FunAudioLLM / CosyVoice

Multi-lingual large voice generation model, providing inference, training and deployment full-stack ability.
https://funaudiollm.github.io/
Apache License 2.0
4.66k stars 471 forks source link

Training Problem #275

Open blackbird-fish opened 1 month ago

blackbird-fish commented 1 month ago

I trained scratch on about 700 hours ZH data, the audio sounds noisy. Several attempt tells that ,It seemed flow cannot be trained scratch from big data, it needs to be trained on comparetively small data to get a stable base.
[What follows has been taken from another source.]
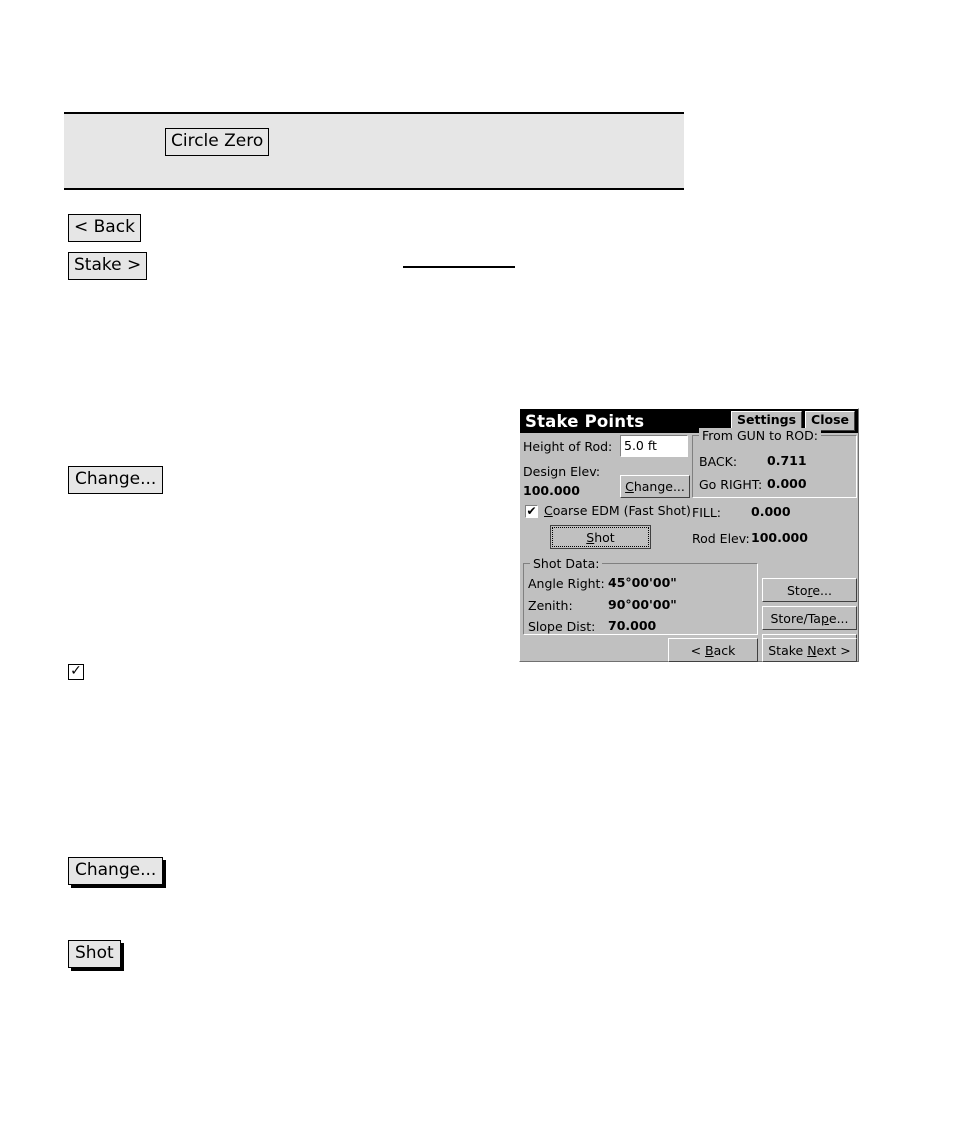 Image resolution: width=954 pixels, height=1146 pixels. Describe the element at coordinates (760, 436) in the screenshot. I see `from-gun-to-rod-title: From GUN to ROD:` at that location.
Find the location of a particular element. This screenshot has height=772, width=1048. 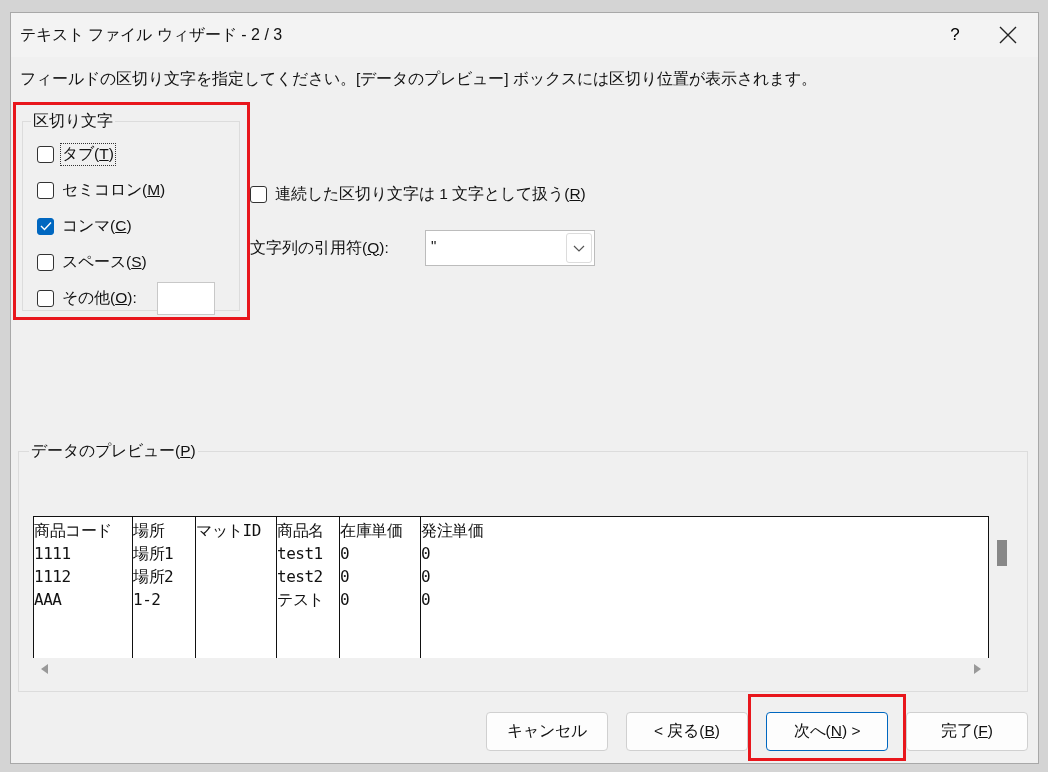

Can you share the train strategy?

aluminumbox commented 1 month ago

well 700hours is far from big data, we recommand using cosyvoice.fromscratch.yaml

blackbird-fish commented 1 month ago

I set the lr and warm up steps according to fromscatch.yaml, but the synthesized audio still sounds noisy. Is there any other advice? thank u a lot

aluminumbox commented 1 month ago

I set the lr and warm up steps according to fromscatch.yaml, but the synthesized audio still sounds noisy. Is there any other advice? thank u a lot

our cosyvoice.yaml is trained on 10k+ hour data. we will provide a ZH based example later. If your audio is still noisy, I suggest reduce lr and increase batch size and accum_grad so the training is more stable

blackbird-fish commented 4 weeks ago

when will ZH based example be provided? together with the KV cache inference update? Looking forward to your great work!